• Goal of the exercise:
Convert the part of the entries that opens with the line containing "Given: Open comments via speech bubble icon" and closes with the line containing "Action: 341,288" into a numbered list, including both of those lines and omitting blank lines.

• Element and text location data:
----------------------------------------
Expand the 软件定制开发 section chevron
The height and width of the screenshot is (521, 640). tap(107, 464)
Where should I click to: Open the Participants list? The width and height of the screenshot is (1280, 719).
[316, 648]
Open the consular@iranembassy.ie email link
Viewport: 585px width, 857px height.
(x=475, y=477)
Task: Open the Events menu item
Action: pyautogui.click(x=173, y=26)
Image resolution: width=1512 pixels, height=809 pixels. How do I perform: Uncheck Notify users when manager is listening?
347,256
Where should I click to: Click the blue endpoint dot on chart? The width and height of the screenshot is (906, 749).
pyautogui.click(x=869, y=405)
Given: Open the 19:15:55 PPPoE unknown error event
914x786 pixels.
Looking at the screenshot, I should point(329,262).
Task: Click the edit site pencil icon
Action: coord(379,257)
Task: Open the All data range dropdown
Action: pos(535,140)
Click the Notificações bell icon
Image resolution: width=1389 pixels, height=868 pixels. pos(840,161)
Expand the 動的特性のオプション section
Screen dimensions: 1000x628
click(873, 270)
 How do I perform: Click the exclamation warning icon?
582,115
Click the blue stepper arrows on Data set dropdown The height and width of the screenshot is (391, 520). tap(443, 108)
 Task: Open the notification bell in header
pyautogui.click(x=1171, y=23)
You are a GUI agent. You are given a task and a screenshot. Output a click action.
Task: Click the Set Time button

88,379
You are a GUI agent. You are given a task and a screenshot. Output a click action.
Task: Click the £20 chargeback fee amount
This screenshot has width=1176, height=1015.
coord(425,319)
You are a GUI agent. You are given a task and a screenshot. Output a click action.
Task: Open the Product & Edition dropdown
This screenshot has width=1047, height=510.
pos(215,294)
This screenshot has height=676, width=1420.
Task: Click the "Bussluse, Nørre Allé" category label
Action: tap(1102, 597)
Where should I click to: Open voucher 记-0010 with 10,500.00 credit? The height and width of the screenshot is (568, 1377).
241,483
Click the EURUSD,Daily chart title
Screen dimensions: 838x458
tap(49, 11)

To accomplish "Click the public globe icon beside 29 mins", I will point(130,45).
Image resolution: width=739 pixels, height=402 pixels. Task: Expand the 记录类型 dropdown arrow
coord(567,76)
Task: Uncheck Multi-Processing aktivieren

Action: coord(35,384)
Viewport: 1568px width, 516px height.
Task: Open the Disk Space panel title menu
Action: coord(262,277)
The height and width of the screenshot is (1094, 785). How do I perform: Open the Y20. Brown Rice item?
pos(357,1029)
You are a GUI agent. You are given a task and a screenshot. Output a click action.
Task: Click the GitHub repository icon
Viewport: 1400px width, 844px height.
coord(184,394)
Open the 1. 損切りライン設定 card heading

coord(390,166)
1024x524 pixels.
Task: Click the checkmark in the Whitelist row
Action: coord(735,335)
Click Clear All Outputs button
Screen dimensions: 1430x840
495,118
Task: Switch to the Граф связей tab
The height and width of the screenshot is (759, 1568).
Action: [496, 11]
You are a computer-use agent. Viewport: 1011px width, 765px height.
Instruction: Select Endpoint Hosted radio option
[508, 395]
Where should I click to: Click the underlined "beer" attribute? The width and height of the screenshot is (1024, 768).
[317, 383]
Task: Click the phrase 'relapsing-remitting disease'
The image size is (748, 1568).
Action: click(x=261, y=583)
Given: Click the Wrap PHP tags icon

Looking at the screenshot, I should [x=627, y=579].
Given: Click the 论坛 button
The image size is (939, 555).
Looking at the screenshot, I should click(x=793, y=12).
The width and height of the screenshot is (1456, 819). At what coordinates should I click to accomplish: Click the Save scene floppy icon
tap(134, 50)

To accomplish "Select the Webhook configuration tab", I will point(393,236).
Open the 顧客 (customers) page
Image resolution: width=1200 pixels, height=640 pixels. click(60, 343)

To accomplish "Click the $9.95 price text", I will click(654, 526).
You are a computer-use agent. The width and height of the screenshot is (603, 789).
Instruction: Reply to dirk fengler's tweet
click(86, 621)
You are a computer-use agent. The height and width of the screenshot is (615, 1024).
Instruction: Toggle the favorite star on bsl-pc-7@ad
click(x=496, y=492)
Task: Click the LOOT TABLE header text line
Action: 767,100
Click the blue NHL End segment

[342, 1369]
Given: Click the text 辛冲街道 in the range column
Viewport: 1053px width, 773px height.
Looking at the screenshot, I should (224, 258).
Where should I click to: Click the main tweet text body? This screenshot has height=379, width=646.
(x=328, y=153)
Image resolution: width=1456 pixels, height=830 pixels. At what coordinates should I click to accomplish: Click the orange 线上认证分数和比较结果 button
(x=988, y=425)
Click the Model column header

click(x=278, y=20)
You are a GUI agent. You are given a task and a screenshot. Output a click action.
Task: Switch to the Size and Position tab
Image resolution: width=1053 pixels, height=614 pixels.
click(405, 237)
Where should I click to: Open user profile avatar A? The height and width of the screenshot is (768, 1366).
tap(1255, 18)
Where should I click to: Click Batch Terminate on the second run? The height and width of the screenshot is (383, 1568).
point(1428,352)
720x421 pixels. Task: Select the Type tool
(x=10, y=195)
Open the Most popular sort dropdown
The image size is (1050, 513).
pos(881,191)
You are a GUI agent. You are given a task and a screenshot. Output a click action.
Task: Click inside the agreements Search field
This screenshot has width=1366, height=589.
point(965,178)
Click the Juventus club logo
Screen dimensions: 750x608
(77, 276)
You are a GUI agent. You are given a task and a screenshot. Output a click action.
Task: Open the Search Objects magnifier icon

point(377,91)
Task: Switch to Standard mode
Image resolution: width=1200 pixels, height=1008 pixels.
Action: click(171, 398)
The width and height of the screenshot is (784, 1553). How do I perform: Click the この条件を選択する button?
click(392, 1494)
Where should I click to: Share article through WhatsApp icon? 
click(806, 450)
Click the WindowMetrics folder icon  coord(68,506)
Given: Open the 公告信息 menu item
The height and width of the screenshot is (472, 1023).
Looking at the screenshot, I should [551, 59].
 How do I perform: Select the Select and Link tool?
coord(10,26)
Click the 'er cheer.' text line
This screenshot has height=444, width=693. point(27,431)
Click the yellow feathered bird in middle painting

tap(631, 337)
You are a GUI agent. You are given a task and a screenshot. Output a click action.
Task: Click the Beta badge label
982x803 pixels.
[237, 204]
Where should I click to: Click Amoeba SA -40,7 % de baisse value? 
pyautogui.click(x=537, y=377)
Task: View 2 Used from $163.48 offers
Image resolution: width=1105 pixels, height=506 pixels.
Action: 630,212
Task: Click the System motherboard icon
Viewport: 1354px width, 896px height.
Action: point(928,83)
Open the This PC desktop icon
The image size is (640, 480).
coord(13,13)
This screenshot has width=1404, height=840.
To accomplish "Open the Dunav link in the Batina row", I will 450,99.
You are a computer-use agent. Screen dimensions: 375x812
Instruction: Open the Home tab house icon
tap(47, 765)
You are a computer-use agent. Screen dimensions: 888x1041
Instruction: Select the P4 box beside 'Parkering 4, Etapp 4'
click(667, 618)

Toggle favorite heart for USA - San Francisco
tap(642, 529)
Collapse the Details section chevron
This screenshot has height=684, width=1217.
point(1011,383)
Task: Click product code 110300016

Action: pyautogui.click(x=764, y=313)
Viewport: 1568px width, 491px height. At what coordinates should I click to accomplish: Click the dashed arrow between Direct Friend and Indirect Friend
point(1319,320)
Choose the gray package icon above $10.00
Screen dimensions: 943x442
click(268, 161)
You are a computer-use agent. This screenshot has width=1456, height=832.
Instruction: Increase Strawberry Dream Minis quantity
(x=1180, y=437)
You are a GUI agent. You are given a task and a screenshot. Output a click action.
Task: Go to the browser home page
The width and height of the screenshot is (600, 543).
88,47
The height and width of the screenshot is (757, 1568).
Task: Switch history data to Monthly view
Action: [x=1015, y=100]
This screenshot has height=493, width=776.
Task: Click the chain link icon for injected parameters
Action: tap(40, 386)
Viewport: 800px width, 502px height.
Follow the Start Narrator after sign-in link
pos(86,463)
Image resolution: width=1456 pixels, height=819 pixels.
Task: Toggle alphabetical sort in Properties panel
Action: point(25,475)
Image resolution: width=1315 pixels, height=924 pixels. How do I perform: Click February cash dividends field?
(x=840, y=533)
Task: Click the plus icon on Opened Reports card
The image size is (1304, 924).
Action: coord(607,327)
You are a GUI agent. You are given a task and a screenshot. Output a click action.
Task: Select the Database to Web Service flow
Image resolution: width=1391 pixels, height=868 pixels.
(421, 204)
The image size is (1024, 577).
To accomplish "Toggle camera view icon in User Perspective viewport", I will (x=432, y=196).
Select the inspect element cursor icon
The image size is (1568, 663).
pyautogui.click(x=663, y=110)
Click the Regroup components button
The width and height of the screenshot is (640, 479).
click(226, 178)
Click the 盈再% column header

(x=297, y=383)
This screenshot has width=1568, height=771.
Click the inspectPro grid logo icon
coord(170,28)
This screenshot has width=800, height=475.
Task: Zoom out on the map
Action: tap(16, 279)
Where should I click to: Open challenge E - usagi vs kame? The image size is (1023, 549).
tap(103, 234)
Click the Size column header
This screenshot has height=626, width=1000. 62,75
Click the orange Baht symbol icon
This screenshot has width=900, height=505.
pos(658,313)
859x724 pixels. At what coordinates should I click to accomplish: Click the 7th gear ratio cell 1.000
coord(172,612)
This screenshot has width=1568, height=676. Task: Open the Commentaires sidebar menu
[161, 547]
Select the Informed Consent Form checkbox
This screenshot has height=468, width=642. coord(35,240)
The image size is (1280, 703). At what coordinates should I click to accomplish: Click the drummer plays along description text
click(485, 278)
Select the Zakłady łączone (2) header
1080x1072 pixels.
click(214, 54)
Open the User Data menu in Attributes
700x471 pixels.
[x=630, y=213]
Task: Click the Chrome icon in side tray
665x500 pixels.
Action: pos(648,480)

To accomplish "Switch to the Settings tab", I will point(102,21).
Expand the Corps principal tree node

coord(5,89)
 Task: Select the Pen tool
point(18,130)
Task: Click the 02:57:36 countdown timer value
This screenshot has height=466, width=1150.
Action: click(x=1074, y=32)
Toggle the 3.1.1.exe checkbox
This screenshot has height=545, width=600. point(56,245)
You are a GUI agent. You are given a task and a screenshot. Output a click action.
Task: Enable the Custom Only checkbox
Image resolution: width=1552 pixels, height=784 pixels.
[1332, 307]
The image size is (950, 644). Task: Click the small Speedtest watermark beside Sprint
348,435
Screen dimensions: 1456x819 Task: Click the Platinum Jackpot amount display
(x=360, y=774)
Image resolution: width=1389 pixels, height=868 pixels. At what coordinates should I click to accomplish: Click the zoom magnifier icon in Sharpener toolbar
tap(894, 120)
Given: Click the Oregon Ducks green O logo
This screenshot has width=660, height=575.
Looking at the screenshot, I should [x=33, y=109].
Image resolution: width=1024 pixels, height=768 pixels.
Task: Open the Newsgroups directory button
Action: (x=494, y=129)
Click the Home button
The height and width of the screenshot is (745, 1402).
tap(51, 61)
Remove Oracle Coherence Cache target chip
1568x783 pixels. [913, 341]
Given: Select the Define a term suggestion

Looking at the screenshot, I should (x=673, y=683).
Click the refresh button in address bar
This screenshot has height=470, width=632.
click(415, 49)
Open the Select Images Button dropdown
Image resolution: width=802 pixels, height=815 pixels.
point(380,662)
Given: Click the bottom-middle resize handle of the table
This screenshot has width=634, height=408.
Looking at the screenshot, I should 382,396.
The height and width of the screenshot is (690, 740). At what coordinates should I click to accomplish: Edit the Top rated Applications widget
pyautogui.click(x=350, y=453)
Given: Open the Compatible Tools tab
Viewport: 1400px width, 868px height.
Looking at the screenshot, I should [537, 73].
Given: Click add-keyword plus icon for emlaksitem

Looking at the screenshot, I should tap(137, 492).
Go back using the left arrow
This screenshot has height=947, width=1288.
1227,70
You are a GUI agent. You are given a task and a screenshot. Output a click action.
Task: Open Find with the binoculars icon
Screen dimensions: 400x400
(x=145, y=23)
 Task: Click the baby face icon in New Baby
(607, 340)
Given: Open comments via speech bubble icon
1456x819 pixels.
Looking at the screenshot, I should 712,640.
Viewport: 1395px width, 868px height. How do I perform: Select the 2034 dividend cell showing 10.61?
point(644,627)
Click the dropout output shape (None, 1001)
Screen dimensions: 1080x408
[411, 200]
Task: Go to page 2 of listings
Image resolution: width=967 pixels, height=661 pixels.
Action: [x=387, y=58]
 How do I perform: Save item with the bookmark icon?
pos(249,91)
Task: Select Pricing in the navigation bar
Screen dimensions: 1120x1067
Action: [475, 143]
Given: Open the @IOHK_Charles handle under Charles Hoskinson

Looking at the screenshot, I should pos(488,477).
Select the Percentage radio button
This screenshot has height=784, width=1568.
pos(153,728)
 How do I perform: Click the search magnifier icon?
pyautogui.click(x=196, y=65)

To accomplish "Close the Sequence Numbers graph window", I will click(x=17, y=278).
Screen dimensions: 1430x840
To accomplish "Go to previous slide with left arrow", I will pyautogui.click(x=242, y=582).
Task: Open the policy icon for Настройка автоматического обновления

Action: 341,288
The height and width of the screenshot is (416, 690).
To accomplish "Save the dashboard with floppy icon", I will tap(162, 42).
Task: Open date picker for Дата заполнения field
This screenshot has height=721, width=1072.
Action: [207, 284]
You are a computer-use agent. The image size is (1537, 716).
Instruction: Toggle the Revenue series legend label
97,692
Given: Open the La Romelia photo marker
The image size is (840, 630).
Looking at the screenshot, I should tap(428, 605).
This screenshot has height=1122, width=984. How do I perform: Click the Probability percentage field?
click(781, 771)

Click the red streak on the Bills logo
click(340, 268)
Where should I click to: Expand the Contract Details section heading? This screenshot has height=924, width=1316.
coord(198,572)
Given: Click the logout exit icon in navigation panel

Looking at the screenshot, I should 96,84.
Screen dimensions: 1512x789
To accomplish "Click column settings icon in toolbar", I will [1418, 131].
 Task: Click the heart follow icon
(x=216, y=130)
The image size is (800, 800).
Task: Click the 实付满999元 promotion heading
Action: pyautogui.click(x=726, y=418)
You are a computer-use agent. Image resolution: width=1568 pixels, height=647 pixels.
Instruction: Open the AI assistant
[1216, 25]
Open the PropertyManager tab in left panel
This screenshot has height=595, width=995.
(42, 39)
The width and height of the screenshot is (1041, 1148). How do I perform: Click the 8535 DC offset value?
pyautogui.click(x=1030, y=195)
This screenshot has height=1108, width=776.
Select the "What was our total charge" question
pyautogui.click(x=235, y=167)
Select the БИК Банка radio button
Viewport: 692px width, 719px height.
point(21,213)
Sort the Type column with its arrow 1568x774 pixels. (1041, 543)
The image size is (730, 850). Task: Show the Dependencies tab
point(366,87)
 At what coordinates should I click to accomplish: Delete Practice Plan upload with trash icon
----------------------------------------
• Output of the task:
1. Given: Open comments via speech bubble icon
2. 1456x819 pixels.
3. Looking at the screenshot, I should 712,640.
4. Viewport: 1395px width, 868px height. How do I perform: Select the 2034 dividend cell showing 10.61?
5. point(644,627)
6. Click the dropout output shape (None, 1001)
7. Screen dimensions: 1080x408
8. [411, 200]
9. Task: Go to page 2 of listings
10. Image resolution: width=967 pixels, height=661 pixels.
11. Action: [x=387, y=58]
12.  How do I perform: Save item with the bookmark icon?
13. pos(249,91)
14. Task: Select Pricing in the navigation bar
15. Screen dimensions: 1120x1067
16. Action: [475, 143]
17. Given: Open the @IOHK_Charles handle under Charles Hoskinson
18. Looking at the screenshot, I should pos(488,477).
19. Select the Percentage radio button
20. This screenshot has height=784, width=1568.
21. pos(153,728)
22.  How do I perform: Click the search magnifier icon?
23. pyautogui.click(x=196, y=65)
24. To accomplish "Close the Sequence Numbers graph window", I will click(x=17, y=278).
25. Screen dimensions: 1430x840
26. To accomplish "Go to previous slide with left arrow", I will pyautogui.click(x=242, y=582).
27. Task: Open the policy icon for Настройка автоматического обновления
28. Action: 341,288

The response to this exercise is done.